### YOUR TASKS
[1] Translate this sentence from the passage on England's poor laws into French: "Their decision received parliamentary confirmation the next year."
[2] Recast the paragraph beginning "In England the first poor law was enacted in 1536" from the passage on England's poor laws as a short list that keeps its main facts.
[3] In the passage on England's poor laws, write out the stretch from "It was not compassion" through "mitigate this evil." again, swapping "compassion" for "pity".

Articles of Interest
The Poor Laws of England
One would get the impression, reading most of the discussions in today's American newspapers and magazines, that no one had ever thought of doing anything for the poor until Franklin Roosevelt's New Deal in the 1930's, or even until President Johnson's "war on poverty" in the 1960's. Yet private charity is as old as mankind; and the history of governmental poor relief, even if we ignore the ancient world, can be traced back more than four centuries.
In England the first poor law was enacted in 1536. In 1547 the city of London levied compulsory taxes for the support of the poor. In 1572, under Elizabeth, a compulsory rate was imposed on a national scale. In 1576 the compulsion was imposed on local authorities to provide raw materials to give work to the unemployed. The Statute of 1601 compelled the Overseers of the Poor in every parish to buy "a convenient stock of flax, hemp, wool, thread, iron and other stuff to set the poor to work."
It was not compassion alone, or perhaps even mainly, that led to these enactments. During the reign of Henry VIII, bands of "sturdy beggars" were robbing and terrorizing the countryside, and it was hoped that the relief or the provision of work would mitigate this evil.
Poor relief, once started, kept growing. According to the early statistician, Gregory King (1648–1712), toward the end of the seventeenth century over one million persons, nearly a fifth of the whole English nation, were in occasional receipt of alms, mostly in the form of public relief paid by the parish. The poor rate was a charge of nearly £800,000 a year on the country and rose to a million in the reign of Anne.
There was seldom any shame felt in receiving outdoor relief, and it was said to be given with a mischievous profusion. Richard Dunning declared that in 1698 the parish dole was often three times as much as a common laborer, having to maintain a wife and three children, could afford to expend upon himself; and that persons once receiving outdoor relief refuse ever to work, and "seldom drink other than the strongest ale-house beer, or eat any bread save what is made of the finest wheat flour." The statement must be received with caution, but such was the nature of the complaint of some rate-payers and employers about the poor law.1
In 1795 a momentous step was taken that enormously aggravated the whole relief problem. The justices of Berkshire, meeting at Speenhamland, decided that wages below what they considered an absolute minimum should be supplemented by the parish in accordance with the price of bread and the number of dependents a man had. Their decision received parliamentary confirmation the next year. In the succeeding 35 years this system (apparently the first "guaranteed minimum income") brought a train of evils.

### EXERCISE DATA
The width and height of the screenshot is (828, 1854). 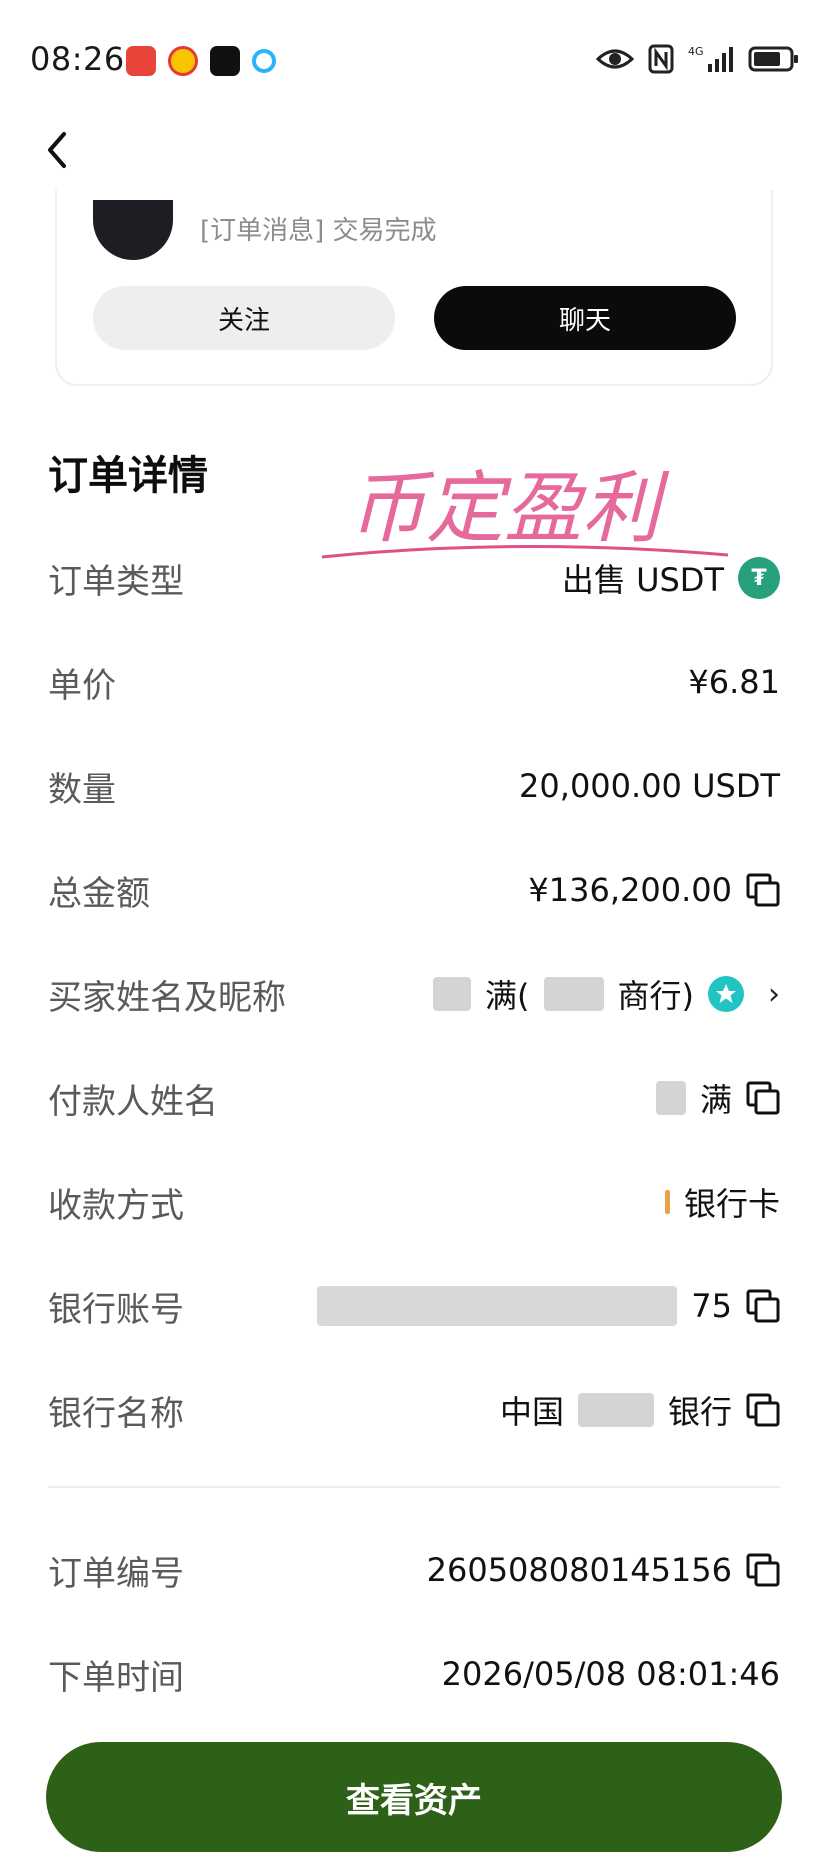 I want to click on verified-star-icon, so click(x=726, y=994).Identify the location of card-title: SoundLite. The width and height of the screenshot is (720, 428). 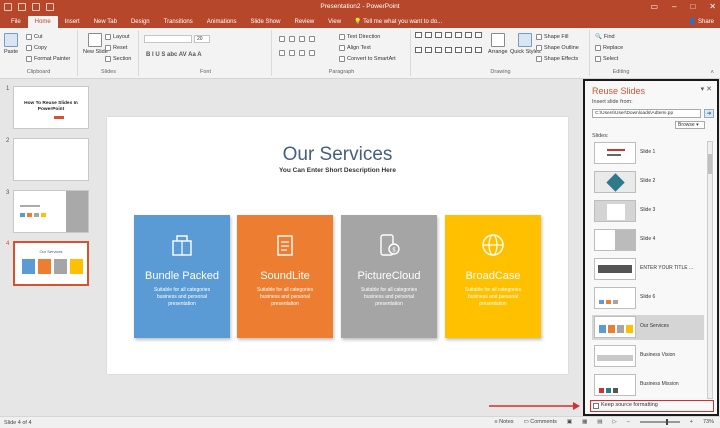
(285, 276).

### ANSWERS BY ITEM NUMBER
[1] Leur décision reçut la confirmation du Parlement l'année suivante.

[2]
- 1536: England's first poor law was enacted.
- 1547: London levied compulsory taxes to support the poor.
- 1572: Under Elizabeth, a compulsory rate was imposed nationally.
- 1576: Local authorities were required to provide raw materials to give the unemployed work.
- 1601: A statute required each parish's Overseers of the Poor to buy a stock of materials such as flax, hemp, wool, thread and iron to set the poor to work.

[3]
It was not pity alone, or perhaps even mainly, that led to these enactments. During the reign of Henry VIII, bands of "sturdy beggars" were robbing and terrorizing the countryside, and it was hoped that the relief or the provision of work would mitigate this evil.